Published online by Cambridge University Press: 24 October 2008
What has Jerusalem to do with Athens? The everchanging contours of the answer to this question have taken an arresting shape with the confluence of existentialist theology and analytic philosophy. This improbable union has led to an impressive and attractive account of religious belief and its language. Under the influence of Kierkegaard, Buber, and others, existentialist theology has argued persuasively for the non-theoretical, practical character of religious belief; it has, of late, discovered inspiration and assistance for this position in the reflections of recent analytic philosophy on the difficulties involved in speculative philosophy. The resultant theological point of view is one which argues for a ‘practical’ interpretation of religion, one which holds that the meaning of religious language is to be found exclusively in its use.
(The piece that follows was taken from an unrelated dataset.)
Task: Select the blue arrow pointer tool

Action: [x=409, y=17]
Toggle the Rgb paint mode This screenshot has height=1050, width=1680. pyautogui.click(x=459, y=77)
Religion is seen as a self-contained ‘form of life’, and its language is held to have its own peculiar ‘logic’. It follows that religious beliefs and conceptions are intelligible in their own right and do not need to be explicated or justified with the aid of an ontology or metaphysic. I propose in this essay to appraise a recent statement of this position, and, in so doing, explore the broad question of the bearing of analytic reflections on the question of Christian theology's relationship to philosophy.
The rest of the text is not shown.